(Viernes, 21 de septiembre. 07:33)
Por fin.
Por fin ya no estaba en
esa ciudad de mil demonios. Esa ciudad de angustia y dolor. De amor, de desamor
y de cicatrices abiertas. De fantasmas que no se iban. De fantasmas de hueso
sin carne. De vivos muertos. De novios sin amor. De amores de odio. De esperanza sin alas. De desesperanza de
plomo.
El tren se detuvo y desperté.
Desperté de un sueño del que ojalá no lo hubiera hecho nunca. Porque al
despertar, todo sigue siendo igual. Porque nada había cambiado. Sólo que yo
estaba más lejos. Busqué en el bolso la dirección que tenía apuntada para
empezar a buscar un triste y desolado habitáculo donde refugiarme. Donde
esconderme de la mirada decepcionada y dolida de Alejandro. Del desengaño y
hastío de Lucas. De los sentimientos de culpa por dejar de querer. De los
sentimientos de culpa por no dejar de querer. Donde esconderme de mi propio
juicio. Donde empezar de cero. Donde nadie me conociera. Pero en el reverso de
la dirección, una frase escrita por el desgarrado puño de Alejandro, imponía
una condena devastadora por mi huida:
“El monstruo de tu armario era un
espejo”.
Cada letra, cada sílaba y cada
palabra se introdujeron por los poros de mi piel hasta encallar en mi pecho y,
como un explosivo en una cristalería, arrasar con todo. Apoyé mi frente sobre
la ventanilla y quise desaparecer. Disolverme. No haber despertado.

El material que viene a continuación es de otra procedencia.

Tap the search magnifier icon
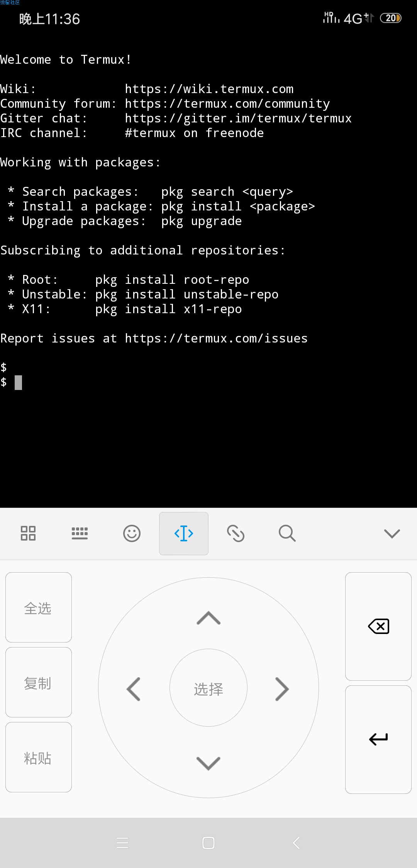The height and width of the screenshot is (868, 417). pos(287,533)
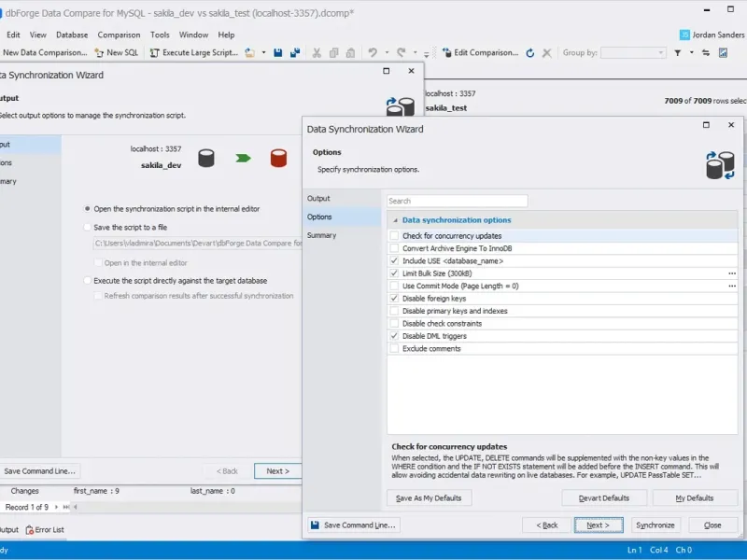This screenshot has width=747, height=560.
Task: Switch to the Summary wizard page
Action: [321, 235]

(Reitero). Mis ojos se tiñeron de color
rojo intenso. Tan intenso que dolía. Me ardían las entrañas. Hasta una lágrima
se atrevió a intentar surcar los cuarteos que a mi rostro le había hecho el
dolor. Pero mi orgullo, fuerte y autoritario, se negó a dejar correr esa gota
de mar. Echando una mirada rápida a mi nueva ciudad, mis ojos se quedaron fijos
en los ojos de un hombre que me observaba. Con pinta de bohemio neoyorkino, con
el pelo rizado y despeinado, con gafas de sol en una ciudad donde nunca salía
el sol, fumado y bebiendo café. Le sonreí como pude mientras deliberaba acerca
de por qué me miraba así. Su rostro me resultaba tan… ¿familiar? “No sé,
imaginaciones mías”, supuse. Me miraba como un hermano mira a su hermana
pequeña después de su primer fracaso amoroso. Me devolvió la sonrisa e hizo un
gesto con la taza. Otra vez esa llamada. Tenía la necesidad de saber quién era.

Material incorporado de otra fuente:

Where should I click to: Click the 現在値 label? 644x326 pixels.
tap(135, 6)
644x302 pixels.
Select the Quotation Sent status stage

Tenía la necesidad de preguntarle el porqué de esa mirada. Tenía esa misma
necesidad que tanto dolor le había traído. Esa necesidad que nunca le había
provocado un solo arrepentimiento de sus actos. Porque lo bueno termina
doliendo. Porque lo bueno dura instantes.
Cogió su maleta, su caja de
chismes y salió rápidamente del tren para plantarse justo delante del bohemio.
-Pareceré una loca pero algo me
ha dicho que tenía que hablar contigo.
-¿Eres nueva en la ciudad?
-Sí… Busco casa.
-Yo alquilo una habitación. Te la
dejo si me cuentas de qué fantasmas huyes.
-¿Fantasmas? Aquí el único
fantasma soy yo. El único monstruo, como alguien diría.- Volví a frenar otro
atrevimiento lagrimal y continué: -¿Alguna vez has sentido claustrofobia dentro
de ti?
-Si eres un monstruo, yo te dejo
un armario. Me llamo Mateo, encantado.